### EXERCÍCIO PROPOSTO:
Por favor, reproduza sem alterações o trecho do texto sobre a expulsão de estrangeiros, mais abaixo, que abre com as palavras que contêm "1. Para efeitos" e fecha com "sobre elas suscitem.".

### TEXTO PARA LEITURA:
Contudo, não podemos esquecer que o cidadão estrangeiro pode estar sujeito a uma medida de detenção em centro de instalação temporária aguardando o termo do procedimento (cfr. art. 142.º, n.º 1, al. c)). Ora, nesse caso, porque é indispensável a harmonização dos diversos prazos que no caso concorram, a conclusão do procedimento não pode ultrapassar o prazo de 60 dias, o máximo que a lei considera possível na condição de detenção (art. 146.º, n.º 3).


Jurisprudência 


EXPULSÃO DE ESTRANGEIRO - AUDIÊNCIA DO INTERESSADO - FUNDAMENTAÇÃO DO ACTO ADMINISTRATIVO - DIREITO DE AUDIÇÃO - DIREITO DE AUDIÊNCIA

1 - O artigo 118º, nºs 1 e 2 do DL nº 244/98 de 8 de Agosto, na redacção do DL nº 34/2003, de 25 de Fevereiro, institui, em lei posterior, um modelo especial de concretização do direito de participação procedimental que prefere ao regime geral fixado no art. 100º e seguintes do Código do Procedimento Administrativo.

2 - A fundamentação que declara abonar-se na factualidade que se considerou adquirida em determinado relatório, que identifica e que considera reproduzido para todos os efeitos legais, satisfaz as exigências da fundamentação formal expressa, de acordo com o modelo remissivo previsto na segunda parte do art. 125º do CPA, ficando o relatório a fazer parte integrante do respectivo acto.

Acórdão do STA de 15-05-2007 - Processo n.º 01176/06



1. Para efeitos de aplicação do disposto no artº 668º nº 1 d) CPC em sede de omissão de pronúncia, o conceito adjectivo de questão, no que respeita à delimitação do conhecimento do Tribunal ad quem pedida pelo Recorrente, deve ser entendido em sentido amplo envolvendo nele tudo quanto diga respeito à concludência ou inconcludência das excepções e da causa de pedir, ou seja, à fundabilidade ou infundabilidade dumas e doutras, bem como às controvérsias que as partes sobre elas suscitem.

2. Decorrendo da matéria de facto provada que o ora Recorrente se achava: (i) irregularmente em território português, onde entrara com visto de turista há cerca de quatro anos; (ii) foi notificado para abandonar voluntariamente o território nacional, possibilidade que não aproveitou; (iii) e que notificado para ser ouvido no âmbito do processo de expulsão, faltou sem justificar tal ausência, estamos, claramente, face ao não preenchimento da formulação negativa do fumus boni iuris, isto é, do chamado fumus non malus iuris, donde resulta a evidente improcedência da pretensão de fundo em sede de processo principal, cfr. artº 120º nº 1 in fine CPTA.

Acórdão do Tribunal Central Administrativo Sul de 27-03-2008, no Processo 03322/07



REJEIÇÃO DE PROVA TESTEMUNHAL - CIDADÃOS ESTRANGEIROS EM SITUAÇÃO IRREGULAR - ART. 134º Nº 1 DA LEI Nº 23/2007

1. O nº 3 do artigo 118º do CPTA não obriga o juiz a produzir a prova testemunhal requerida pelas partes, podendo rejeitá-la quando a considere dispensável no caso concreto.

### MATERIAL:

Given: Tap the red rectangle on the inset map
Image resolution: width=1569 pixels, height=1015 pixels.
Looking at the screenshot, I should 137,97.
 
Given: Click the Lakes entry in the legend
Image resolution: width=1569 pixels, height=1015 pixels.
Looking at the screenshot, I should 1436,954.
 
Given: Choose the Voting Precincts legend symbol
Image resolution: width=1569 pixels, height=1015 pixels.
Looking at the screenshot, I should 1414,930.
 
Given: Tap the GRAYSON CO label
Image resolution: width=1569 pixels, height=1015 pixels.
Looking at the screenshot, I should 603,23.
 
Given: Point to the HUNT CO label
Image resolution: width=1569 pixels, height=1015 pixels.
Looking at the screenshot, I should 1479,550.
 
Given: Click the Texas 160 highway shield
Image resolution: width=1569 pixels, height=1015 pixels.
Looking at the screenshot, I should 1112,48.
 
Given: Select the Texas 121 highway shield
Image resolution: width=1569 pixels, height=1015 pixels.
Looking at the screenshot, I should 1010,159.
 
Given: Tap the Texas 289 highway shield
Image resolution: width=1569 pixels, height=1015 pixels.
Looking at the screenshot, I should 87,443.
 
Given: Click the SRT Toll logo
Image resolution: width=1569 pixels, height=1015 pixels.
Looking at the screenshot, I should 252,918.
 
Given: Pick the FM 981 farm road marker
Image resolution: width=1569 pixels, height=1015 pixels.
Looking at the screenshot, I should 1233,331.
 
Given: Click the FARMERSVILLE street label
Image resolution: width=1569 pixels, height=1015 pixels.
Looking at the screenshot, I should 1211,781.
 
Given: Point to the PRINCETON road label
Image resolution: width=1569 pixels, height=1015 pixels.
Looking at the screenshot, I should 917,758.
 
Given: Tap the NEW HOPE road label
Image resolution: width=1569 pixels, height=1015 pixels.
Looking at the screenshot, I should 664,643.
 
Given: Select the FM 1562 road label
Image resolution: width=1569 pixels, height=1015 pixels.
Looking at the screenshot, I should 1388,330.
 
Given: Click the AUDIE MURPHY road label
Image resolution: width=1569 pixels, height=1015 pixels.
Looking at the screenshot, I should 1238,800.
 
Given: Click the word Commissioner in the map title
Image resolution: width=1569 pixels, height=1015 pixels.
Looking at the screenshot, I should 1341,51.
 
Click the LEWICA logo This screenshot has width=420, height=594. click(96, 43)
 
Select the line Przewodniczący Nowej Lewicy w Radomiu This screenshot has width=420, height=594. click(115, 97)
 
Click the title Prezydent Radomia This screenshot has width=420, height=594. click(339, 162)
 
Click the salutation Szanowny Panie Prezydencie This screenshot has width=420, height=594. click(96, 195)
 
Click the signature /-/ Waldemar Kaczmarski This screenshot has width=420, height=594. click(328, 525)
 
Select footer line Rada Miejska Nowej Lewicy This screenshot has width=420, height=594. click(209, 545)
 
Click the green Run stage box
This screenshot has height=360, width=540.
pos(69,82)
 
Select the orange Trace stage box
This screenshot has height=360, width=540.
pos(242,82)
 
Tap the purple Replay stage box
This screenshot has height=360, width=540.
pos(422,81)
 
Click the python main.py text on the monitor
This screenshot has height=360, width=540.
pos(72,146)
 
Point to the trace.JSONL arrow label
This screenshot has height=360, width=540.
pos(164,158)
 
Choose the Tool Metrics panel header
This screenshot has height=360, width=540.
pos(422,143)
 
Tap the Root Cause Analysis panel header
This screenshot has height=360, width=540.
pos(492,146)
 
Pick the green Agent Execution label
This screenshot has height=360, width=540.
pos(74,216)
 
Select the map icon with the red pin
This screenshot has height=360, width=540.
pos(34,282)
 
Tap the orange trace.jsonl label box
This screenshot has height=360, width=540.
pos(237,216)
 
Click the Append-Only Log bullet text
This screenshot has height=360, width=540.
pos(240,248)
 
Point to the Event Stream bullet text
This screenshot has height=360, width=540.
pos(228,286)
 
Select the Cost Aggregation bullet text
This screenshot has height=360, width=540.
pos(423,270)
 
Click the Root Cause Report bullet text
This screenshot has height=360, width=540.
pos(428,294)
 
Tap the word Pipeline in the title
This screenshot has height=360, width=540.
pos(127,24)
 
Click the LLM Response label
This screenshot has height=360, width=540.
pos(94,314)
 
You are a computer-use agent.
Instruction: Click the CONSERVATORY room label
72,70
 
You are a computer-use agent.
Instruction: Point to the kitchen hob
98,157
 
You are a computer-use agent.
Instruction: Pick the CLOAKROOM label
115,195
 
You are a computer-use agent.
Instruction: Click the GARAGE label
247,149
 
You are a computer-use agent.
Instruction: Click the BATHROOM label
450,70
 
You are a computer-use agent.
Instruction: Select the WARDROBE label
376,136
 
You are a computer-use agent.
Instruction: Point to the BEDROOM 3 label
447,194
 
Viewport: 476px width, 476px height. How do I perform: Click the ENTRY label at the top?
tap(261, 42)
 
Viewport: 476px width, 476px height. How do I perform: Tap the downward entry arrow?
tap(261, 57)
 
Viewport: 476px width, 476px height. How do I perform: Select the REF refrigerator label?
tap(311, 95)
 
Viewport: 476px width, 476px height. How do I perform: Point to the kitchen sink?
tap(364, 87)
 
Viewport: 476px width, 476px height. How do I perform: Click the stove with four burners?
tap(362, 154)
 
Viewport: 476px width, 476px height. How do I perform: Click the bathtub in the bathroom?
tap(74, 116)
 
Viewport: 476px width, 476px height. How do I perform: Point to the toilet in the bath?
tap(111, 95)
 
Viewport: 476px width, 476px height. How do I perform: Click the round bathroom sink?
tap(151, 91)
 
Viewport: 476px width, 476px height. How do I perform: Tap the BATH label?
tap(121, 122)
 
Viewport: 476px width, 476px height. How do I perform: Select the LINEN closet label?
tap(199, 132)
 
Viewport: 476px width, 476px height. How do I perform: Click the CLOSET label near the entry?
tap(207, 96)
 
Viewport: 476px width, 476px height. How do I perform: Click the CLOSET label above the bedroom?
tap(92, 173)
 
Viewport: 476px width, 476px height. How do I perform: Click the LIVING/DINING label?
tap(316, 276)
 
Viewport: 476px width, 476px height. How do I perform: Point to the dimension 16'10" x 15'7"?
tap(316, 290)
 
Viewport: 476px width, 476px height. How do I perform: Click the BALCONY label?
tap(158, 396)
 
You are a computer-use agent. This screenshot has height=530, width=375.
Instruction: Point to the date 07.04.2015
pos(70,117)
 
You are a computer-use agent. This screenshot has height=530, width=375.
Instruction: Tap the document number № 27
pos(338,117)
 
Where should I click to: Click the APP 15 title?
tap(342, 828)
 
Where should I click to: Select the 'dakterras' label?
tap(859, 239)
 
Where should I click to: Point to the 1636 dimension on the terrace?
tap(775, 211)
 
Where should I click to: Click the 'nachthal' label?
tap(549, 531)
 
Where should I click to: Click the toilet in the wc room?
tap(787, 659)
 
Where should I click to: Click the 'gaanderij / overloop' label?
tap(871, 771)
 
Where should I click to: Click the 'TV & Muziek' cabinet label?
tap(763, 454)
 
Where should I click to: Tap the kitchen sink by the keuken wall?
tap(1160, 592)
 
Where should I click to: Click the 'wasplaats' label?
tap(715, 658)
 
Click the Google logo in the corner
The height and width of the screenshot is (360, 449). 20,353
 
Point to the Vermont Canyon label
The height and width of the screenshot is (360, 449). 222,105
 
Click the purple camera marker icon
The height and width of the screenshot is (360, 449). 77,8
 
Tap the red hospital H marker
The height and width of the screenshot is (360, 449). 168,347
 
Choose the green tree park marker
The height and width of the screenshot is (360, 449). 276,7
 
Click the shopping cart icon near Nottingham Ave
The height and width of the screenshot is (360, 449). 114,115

### RESOLUÇÃO DO PROBLEMA:
1. Para efeitos de aplicação do disposto no artº 668º nº 1 d) CPC em sede de omissão de pronúncia, o conceito adjectivo de questão, no que respeita à delimitação do conhecimento do Tribunal ad quem pedida pelo Recorrente, deve ser entendido em sentido amplo envolvendo nele tudo quanto diga respeito à concludência ou inconcludência das excepções e da causa de pedir, ou seja, à fundabilidade ou infundabilidade dumas e doutras, bem como às controvérsias que as partes sobre elas suscitem.